**REQUIRED WORK**
Could you print the stretch of lines below from the one with "Image resolution: width=675" through the one with "You are a GUI", exactly as they stand and without any pictures?

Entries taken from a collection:
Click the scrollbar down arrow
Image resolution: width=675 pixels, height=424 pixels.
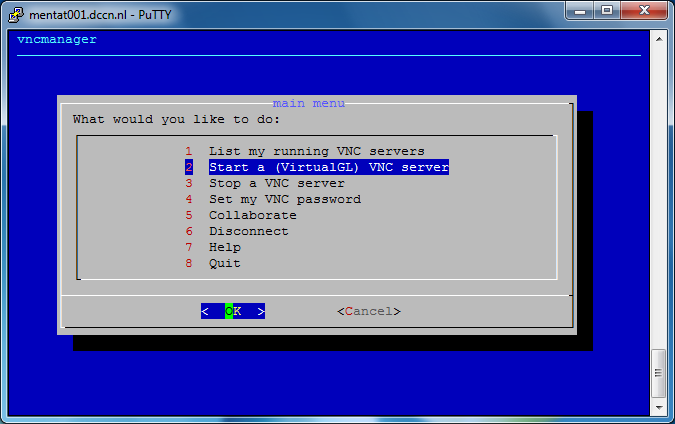coord(658,409)
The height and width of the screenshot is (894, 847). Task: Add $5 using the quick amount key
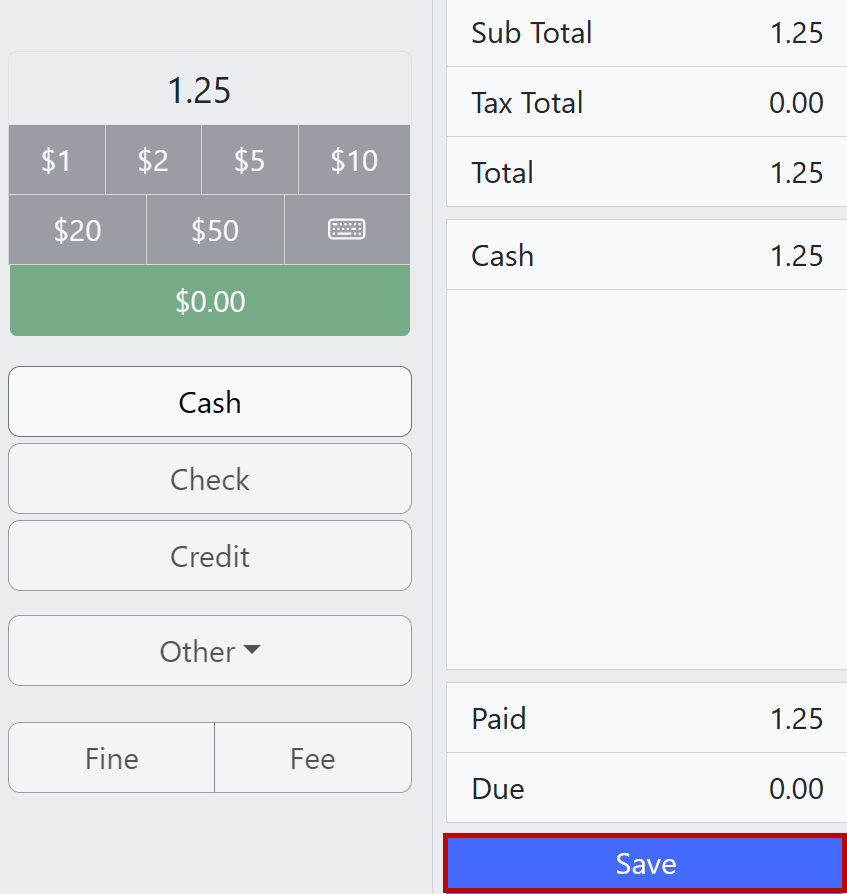(250, 160)
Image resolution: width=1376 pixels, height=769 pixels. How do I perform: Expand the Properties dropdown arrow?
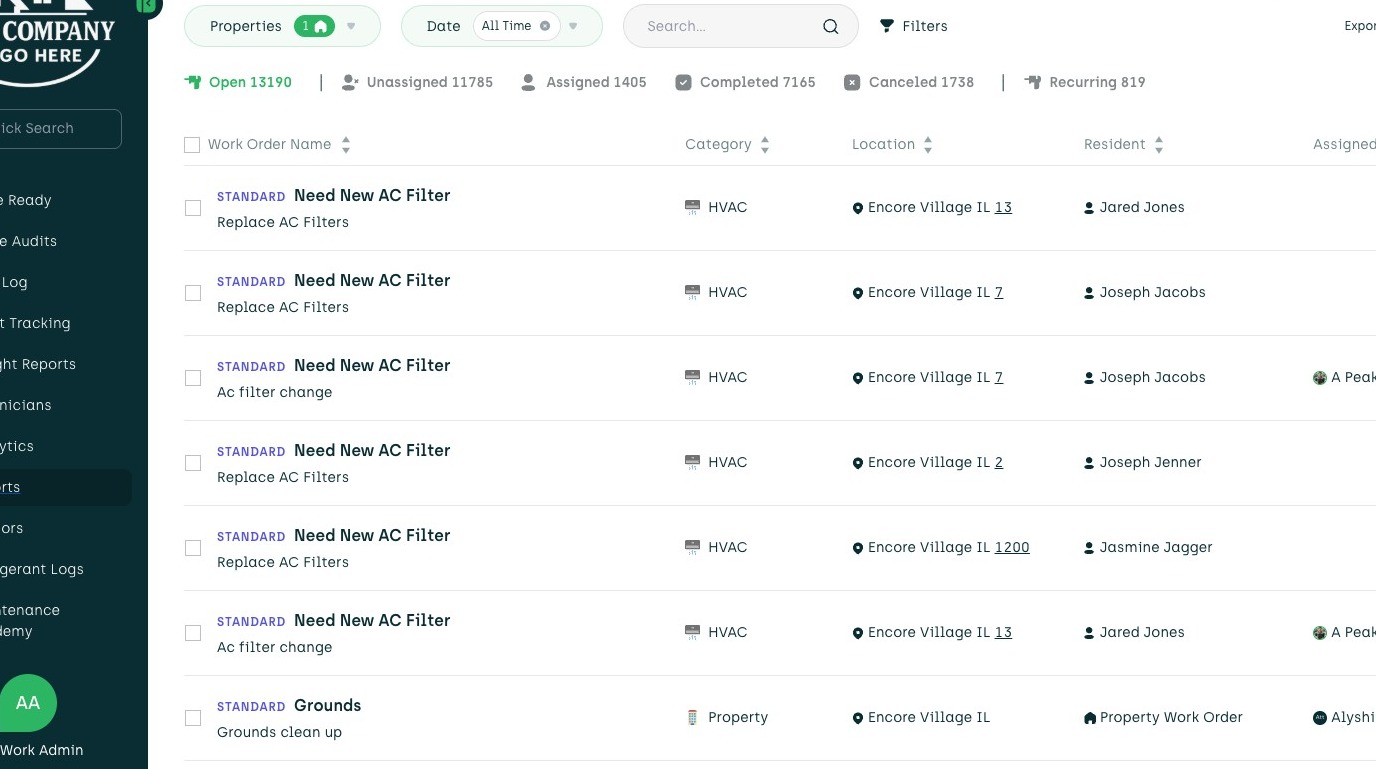(x=351, y=26)
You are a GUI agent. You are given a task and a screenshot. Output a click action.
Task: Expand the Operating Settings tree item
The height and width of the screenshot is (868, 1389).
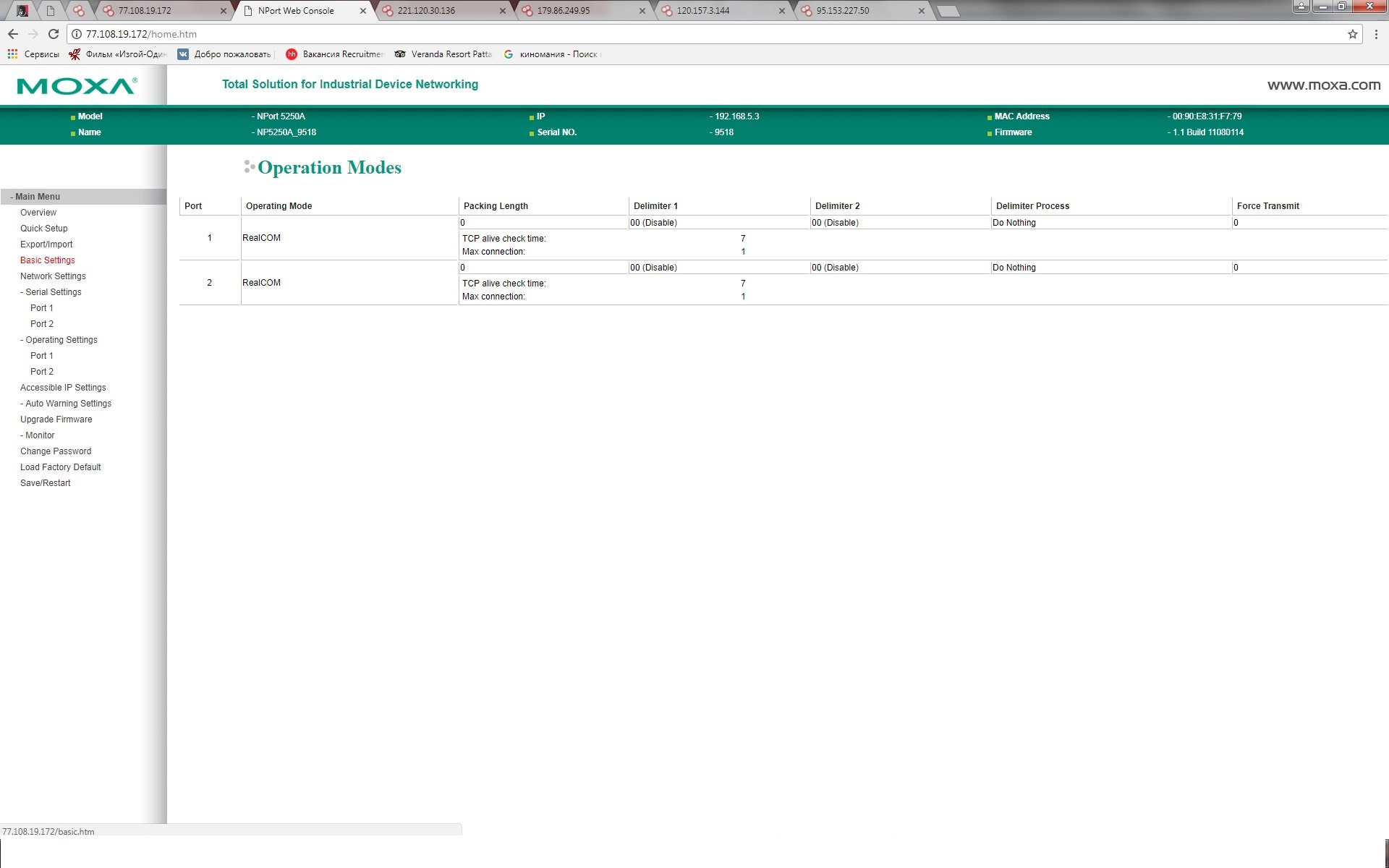coord(61,339)
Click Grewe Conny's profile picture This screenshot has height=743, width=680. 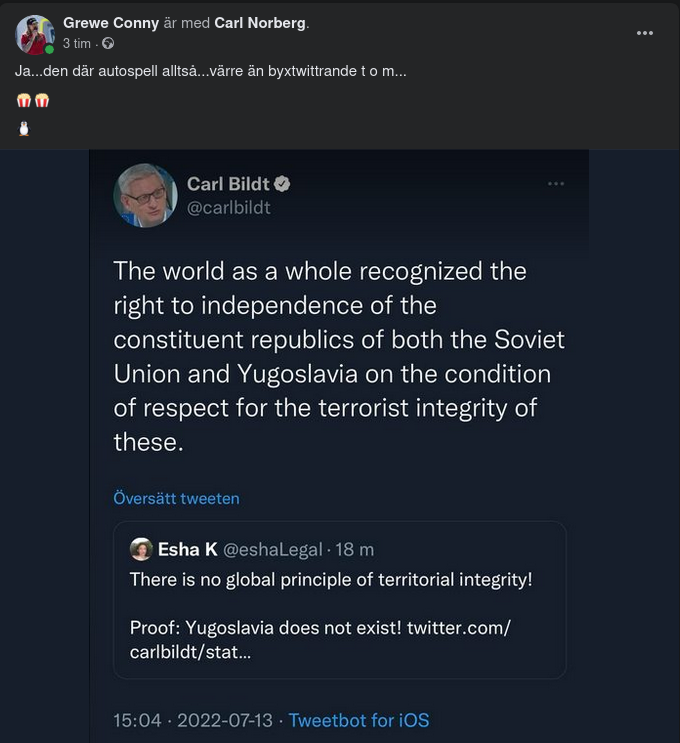coord(34,34)

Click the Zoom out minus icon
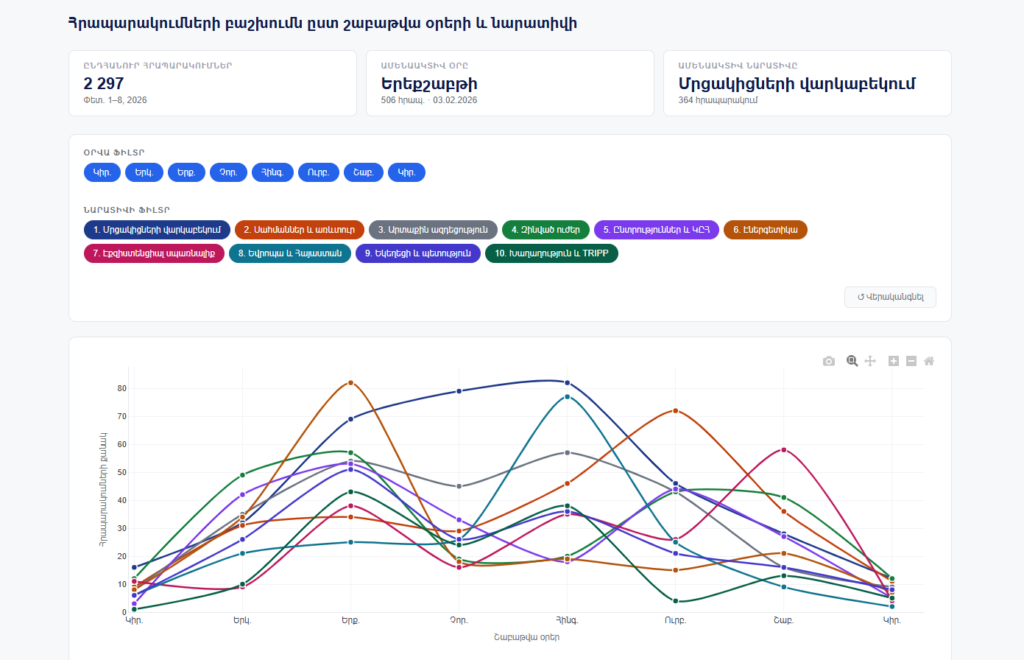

**WRITTEN ANSWER**
Image resolution: width=675 pixels, height=424 pixels.
coord(658,409)
The height and width of the screenshot is (894, 847). Task: Add $5 using the quick amount key
(250, 160)
Image resolution: width=1376 pixels, height=769 pixels. How do I perform: Expand the Properties dropdown arrow?
(x=351, y=26)
You are a GUI agent. You are given a task and a screenshot. Output a click action.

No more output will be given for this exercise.